Exercise brief: Beneath this instruction is a block of data; output from it exactly the lines that run from the one containing "纯净水泡茶 (861, 1412)" through the one containing "捷足先登（校园1v2） (962, 1555)", inclusive.

*** Begin section ***

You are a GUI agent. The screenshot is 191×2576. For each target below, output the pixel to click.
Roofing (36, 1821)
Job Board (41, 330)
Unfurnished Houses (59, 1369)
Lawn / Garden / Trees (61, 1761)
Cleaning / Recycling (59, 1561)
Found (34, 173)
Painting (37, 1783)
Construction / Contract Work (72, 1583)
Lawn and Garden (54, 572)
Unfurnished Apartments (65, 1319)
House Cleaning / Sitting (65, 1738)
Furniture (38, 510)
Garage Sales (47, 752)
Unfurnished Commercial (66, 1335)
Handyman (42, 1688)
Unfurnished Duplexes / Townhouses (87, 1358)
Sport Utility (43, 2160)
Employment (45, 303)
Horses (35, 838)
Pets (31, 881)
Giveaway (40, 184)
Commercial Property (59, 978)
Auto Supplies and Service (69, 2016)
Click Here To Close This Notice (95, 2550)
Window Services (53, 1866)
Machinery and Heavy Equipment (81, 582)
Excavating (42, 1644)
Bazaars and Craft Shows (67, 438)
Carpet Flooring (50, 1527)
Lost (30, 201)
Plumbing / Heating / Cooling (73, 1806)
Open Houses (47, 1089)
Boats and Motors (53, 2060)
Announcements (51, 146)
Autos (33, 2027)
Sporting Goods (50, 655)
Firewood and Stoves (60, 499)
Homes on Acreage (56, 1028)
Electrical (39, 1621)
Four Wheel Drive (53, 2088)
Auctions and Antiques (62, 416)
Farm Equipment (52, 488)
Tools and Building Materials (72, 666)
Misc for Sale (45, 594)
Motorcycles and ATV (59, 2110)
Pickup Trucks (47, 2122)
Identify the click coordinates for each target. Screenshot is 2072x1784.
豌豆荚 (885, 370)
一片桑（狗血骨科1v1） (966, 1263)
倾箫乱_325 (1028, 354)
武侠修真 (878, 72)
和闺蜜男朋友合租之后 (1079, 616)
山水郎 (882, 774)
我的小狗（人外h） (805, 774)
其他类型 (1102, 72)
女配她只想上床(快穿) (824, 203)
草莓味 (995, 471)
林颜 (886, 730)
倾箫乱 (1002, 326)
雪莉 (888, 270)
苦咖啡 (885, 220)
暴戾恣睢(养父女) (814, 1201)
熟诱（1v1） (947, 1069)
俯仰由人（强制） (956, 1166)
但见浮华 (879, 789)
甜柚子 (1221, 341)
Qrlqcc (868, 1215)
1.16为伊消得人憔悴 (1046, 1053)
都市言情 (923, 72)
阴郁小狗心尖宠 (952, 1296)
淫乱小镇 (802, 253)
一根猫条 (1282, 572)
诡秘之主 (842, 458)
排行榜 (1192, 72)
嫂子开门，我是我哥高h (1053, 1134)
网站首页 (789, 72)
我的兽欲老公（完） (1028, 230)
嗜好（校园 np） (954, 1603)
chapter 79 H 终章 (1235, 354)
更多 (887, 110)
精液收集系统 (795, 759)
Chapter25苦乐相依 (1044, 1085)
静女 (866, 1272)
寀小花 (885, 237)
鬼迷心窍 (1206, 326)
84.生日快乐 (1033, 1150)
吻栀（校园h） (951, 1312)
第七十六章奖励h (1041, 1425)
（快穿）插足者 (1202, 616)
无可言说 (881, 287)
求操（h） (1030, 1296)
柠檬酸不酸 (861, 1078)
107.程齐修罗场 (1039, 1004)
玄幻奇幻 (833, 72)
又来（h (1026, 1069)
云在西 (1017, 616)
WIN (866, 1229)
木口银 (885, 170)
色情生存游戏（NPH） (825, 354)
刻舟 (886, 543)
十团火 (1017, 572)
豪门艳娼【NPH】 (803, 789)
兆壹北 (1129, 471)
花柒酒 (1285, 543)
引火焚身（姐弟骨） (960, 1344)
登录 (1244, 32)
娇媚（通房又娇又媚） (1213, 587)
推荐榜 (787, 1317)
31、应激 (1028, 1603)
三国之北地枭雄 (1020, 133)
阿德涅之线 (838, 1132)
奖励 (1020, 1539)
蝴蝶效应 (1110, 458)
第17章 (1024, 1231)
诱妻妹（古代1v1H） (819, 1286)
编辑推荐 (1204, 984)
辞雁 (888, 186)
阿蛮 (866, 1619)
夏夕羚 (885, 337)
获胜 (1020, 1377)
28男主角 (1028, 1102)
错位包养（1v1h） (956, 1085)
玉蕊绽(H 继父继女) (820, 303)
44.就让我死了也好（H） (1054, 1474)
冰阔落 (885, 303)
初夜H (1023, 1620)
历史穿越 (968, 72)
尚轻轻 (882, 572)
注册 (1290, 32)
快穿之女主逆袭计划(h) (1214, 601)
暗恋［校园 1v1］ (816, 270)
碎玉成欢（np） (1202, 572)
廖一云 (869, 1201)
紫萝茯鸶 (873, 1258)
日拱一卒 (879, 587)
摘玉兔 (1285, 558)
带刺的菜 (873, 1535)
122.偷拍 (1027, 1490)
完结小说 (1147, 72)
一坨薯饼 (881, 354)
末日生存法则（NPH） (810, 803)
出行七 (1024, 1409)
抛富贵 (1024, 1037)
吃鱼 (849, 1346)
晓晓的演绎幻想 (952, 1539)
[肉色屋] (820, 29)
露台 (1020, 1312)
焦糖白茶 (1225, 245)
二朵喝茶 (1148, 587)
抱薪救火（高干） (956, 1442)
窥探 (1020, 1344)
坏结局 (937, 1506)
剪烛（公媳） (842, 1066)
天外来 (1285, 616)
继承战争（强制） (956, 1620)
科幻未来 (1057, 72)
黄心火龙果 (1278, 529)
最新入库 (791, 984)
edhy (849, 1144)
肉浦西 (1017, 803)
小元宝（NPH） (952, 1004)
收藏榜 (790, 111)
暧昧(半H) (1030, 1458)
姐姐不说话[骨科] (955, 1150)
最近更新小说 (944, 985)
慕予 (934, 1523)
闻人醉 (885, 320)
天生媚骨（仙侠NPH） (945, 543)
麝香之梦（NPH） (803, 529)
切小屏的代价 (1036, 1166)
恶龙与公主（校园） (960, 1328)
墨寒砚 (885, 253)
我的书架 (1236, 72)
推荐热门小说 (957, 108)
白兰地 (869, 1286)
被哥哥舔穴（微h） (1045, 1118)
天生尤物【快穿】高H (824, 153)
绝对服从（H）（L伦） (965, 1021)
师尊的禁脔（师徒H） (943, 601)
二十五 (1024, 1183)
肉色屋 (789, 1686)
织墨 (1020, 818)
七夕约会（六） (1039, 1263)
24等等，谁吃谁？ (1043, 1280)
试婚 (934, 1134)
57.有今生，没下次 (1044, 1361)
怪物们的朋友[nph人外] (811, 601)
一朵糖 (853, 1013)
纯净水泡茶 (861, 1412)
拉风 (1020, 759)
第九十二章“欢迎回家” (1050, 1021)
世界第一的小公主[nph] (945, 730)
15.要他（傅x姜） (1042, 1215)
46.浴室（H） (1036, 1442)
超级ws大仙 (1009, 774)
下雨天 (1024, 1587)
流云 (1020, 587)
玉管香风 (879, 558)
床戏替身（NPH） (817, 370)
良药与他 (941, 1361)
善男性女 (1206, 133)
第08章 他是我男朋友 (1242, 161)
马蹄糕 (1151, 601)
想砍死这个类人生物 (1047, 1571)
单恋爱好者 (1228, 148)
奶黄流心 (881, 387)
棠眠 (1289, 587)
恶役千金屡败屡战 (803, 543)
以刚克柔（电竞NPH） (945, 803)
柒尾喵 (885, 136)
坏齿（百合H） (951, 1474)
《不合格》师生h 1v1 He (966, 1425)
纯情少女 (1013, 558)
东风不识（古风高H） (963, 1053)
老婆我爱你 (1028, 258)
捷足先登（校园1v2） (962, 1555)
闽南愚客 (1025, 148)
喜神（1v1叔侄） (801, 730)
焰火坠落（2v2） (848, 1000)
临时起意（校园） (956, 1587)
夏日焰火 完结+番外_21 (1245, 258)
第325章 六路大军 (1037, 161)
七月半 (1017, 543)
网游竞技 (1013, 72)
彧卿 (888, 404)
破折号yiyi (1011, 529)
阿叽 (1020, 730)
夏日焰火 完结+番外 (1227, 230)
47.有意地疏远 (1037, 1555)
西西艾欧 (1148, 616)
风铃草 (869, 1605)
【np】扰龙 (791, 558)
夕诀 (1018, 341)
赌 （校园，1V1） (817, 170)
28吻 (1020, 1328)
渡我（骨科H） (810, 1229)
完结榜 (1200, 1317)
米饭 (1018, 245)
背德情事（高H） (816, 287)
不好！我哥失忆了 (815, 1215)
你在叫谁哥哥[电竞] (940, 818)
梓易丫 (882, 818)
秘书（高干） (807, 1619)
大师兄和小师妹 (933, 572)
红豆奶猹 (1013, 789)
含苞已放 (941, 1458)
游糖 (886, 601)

*** End section ***

Worked solution:
纯净水泡茶 (861, 1412)
拉风 (1020, 759)
第九十二章“欢迎回家” (1050, 1021)
世界第一的小公主[nph] (945, 730)
15.要他（傅x姜） (1042, 1215)
46.浴室（H） (1036, 1442)
超级ws大仙 (1009, 774)
下雨天 (1024, 1587)
流云 (1020, 587)
玉管香风 (879, 558)
床戏替身（NPH） (817, 370)
良药与他 (941, 1361)
善男性女 (1206, 133)
第08章 他是我男朋友 (1242, 161)
马蹄糕 (1151, 601)
想砍死这个类人生物 (1047, 1571)
单恋爱好者 (1228, 148)
奶黄流心 (881, 387)
棠眠 (1289, 587)
恶役千金屡败屡战 (803, 543)
以刚克柔（电竞NPH） (945, 803)
柒尾喵 (885, 136)
坏齿（百合H） (951, 1474)
《不合格》师生h 1v1 He (966, 1425)
纯情少女 (1013, 558)
东风不识（古风高H） (963, 1053)
老婆我爱你 (1028, 258)
捷足先登（校园1v2） (962, 1555)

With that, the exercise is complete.